[Lines of data]
[start]

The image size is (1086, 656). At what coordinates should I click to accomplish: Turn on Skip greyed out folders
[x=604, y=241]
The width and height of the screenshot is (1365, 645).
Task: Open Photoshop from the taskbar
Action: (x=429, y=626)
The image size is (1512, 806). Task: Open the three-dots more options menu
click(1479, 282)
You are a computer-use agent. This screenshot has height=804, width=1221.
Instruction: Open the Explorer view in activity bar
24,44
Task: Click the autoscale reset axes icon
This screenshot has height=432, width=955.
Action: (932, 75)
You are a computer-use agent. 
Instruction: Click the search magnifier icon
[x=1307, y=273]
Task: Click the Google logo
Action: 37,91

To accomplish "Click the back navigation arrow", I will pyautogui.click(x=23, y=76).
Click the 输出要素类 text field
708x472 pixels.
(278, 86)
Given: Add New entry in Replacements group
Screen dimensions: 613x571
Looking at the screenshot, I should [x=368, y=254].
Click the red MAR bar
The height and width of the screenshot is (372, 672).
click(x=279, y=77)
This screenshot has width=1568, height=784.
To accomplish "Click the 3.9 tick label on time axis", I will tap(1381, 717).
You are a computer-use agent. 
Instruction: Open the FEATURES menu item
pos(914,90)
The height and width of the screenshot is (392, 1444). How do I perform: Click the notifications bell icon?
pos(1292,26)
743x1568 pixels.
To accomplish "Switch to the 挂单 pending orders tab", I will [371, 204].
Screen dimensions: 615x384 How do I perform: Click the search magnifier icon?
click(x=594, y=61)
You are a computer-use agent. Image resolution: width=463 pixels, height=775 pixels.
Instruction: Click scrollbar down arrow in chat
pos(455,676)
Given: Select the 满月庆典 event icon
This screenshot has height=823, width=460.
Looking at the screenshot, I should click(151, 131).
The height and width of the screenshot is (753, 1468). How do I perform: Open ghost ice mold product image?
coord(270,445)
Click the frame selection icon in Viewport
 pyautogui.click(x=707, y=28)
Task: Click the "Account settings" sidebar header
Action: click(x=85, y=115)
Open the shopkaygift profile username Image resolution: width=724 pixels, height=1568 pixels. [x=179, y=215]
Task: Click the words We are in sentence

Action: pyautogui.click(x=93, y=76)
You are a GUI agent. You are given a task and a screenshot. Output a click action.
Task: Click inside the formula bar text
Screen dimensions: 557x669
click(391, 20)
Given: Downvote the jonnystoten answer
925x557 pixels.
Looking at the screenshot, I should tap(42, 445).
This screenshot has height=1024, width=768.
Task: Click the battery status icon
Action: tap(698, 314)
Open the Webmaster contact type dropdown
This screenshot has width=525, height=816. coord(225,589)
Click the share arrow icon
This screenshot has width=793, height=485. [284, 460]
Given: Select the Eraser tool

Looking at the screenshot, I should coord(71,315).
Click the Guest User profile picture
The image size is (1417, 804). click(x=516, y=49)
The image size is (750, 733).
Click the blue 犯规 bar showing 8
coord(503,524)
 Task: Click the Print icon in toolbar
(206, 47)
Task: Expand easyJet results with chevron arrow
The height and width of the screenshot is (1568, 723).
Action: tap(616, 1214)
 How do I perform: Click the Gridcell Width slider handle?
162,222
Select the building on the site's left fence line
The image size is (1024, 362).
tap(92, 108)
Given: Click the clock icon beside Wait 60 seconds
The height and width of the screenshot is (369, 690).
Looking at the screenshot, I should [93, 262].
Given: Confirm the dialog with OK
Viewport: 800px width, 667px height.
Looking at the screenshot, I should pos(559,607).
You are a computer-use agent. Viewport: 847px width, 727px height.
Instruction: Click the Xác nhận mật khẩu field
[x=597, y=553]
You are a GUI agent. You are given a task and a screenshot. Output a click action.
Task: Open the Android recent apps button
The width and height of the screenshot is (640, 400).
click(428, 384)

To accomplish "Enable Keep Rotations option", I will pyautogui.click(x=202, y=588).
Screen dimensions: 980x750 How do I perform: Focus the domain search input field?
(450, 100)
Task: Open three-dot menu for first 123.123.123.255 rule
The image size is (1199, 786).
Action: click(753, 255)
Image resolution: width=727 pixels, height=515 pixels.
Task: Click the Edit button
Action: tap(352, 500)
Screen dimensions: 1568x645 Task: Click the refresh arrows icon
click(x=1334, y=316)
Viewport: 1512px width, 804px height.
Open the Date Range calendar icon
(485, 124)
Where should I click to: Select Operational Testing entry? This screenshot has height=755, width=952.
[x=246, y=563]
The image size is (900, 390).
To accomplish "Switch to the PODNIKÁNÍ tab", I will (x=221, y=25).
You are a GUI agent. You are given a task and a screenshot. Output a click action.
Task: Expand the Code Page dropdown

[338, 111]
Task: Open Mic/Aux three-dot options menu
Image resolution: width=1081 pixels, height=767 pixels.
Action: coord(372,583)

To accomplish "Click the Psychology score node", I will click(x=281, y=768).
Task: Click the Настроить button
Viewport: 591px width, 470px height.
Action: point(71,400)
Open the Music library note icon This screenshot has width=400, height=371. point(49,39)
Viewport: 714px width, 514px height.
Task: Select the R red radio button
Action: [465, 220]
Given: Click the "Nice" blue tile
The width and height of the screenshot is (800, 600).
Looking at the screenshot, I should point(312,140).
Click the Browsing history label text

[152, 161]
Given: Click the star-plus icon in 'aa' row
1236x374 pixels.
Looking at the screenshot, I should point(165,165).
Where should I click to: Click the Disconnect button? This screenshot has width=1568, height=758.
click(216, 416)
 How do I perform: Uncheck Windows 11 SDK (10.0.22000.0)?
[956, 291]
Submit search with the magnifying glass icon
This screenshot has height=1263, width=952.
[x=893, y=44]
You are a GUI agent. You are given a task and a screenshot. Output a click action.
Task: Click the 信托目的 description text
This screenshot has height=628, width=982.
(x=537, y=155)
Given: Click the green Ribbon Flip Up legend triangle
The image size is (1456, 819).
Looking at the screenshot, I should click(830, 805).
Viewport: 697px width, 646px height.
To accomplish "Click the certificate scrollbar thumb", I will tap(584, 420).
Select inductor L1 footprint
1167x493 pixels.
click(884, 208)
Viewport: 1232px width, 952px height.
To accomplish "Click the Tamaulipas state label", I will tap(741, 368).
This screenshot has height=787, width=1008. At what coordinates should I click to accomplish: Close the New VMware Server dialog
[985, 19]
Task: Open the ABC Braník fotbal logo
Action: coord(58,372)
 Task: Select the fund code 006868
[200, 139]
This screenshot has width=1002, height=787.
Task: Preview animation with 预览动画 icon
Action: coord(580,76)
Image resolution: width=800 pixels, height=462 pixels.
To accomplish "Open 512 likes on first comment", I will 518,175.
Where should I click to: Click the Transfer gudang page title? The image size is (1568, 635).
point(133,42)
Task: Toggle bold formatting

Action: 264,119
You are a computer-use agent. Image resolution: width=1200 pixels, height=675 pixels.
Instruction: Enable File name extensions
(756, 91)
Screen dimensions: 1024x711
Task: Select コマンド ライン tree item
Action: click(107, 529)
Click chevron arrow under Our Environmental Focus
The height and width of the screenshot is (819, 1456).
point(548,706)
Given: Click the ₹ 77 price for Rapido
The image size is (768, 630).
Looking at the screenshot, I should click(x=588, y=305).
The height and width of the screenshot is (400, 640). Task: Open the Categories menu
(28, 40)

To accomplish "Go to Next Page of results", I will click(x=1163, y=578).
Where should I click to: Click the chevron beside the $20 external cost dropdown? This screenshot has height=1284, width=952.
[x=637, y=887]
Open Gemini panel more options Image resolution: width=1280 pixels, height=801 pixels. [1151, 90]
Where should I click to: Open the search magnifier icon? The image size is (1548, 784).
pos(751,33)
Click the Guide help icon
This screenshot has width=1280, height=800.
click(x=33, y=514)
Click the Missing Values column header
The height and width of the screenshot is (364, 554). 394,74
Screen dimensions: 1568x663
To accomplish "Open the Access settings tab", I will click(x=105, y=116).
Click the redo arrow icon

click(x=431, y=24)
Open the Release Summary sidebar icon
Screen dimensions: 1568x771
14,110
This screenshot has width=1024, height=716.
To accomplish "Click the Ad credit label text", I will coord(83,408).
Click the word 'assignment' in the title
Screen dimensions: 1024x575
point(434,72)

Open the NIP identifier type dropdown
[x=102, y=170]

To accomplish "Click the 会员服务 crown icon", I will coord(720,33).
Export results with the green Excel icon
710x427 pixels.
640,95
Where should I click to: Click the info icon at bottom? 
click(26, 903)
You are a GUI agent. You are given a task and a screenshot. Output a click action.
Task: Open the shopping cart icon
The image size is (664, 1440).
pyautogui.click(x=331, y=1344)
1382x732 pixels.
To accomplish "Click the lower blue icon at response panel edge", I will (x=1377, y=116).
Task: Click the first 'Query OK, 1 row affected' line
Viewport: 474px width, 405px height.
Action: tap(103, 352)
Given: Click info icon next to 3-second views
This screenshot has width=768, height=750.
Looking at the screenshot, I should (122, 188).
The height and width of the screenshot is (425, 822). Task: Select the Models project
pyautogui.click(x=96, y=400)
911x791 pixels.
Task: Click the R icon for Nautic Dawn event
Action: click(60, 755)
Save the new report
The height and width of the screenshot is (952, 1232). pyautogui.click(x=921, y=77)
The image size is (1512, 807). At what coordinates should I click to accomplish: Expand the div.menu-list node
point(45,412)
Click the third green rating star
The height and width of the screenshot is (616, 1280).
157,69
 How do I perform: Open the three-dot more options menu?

[end]

What is being asked: Starting with the line that contains "Open the Release Summary sidebar icon" and going on through the line that contains "Action: click(60, 755)", output those items as a numbered list, omitting any blank lines.

The answer:
1. Open the Release Summary sidebar icon
2. Screen dimensions: 1568x771
3. 14,110
4. This screenshot has width=1024, height=716.
5. To accomplish "Click the Ad credit label text", I will coord(83,408).
6. Click the word 'assignment' in the title
7. Screen dimensions: 1024x575
8. point(434,72)
9. Open the NIP identifier type dropdown
10. [x=102, y=170]
11. To accomplish "Click the 会员服务 crown icon", I will coord(720,33).
12. Export results with the green Excel icon
13. 710x427 pixels.
14. 640,95
15. Where should I click to: Click the info icon at bottom? 
16. click(26, 903)
17. You are a GUI agent. You are given a task and a screenshot. Output a click action.
18. Task: Open the shopping cart icon
19. The image size is (664, 1440).
20. pyautogui.click(x=331, y=1344)
21. 1382x732 pixels.
22. To accomplish "Click the lower blue icon at response panel edge", I will (x=1377, y=116).
23. Task: Click the first 'Query OK, 1 row affected' line
24. Viewport: 474px width, 405px height.
25. Action: tap(103, 352)
26. Given: Click info icon next to 3-second views
27. This screenshot has width=768, height=750.
28. Looking at the screenshot, I should (122, 188).
29. The height and width of the screenshot is (425, 822). Task: Select the Models project
30. pyautogui.click(x=96, y=400)
31. 911x791 pixels.
32. Task: Click the R icon for Nautic Dawn event
33. Action: click(60, 755)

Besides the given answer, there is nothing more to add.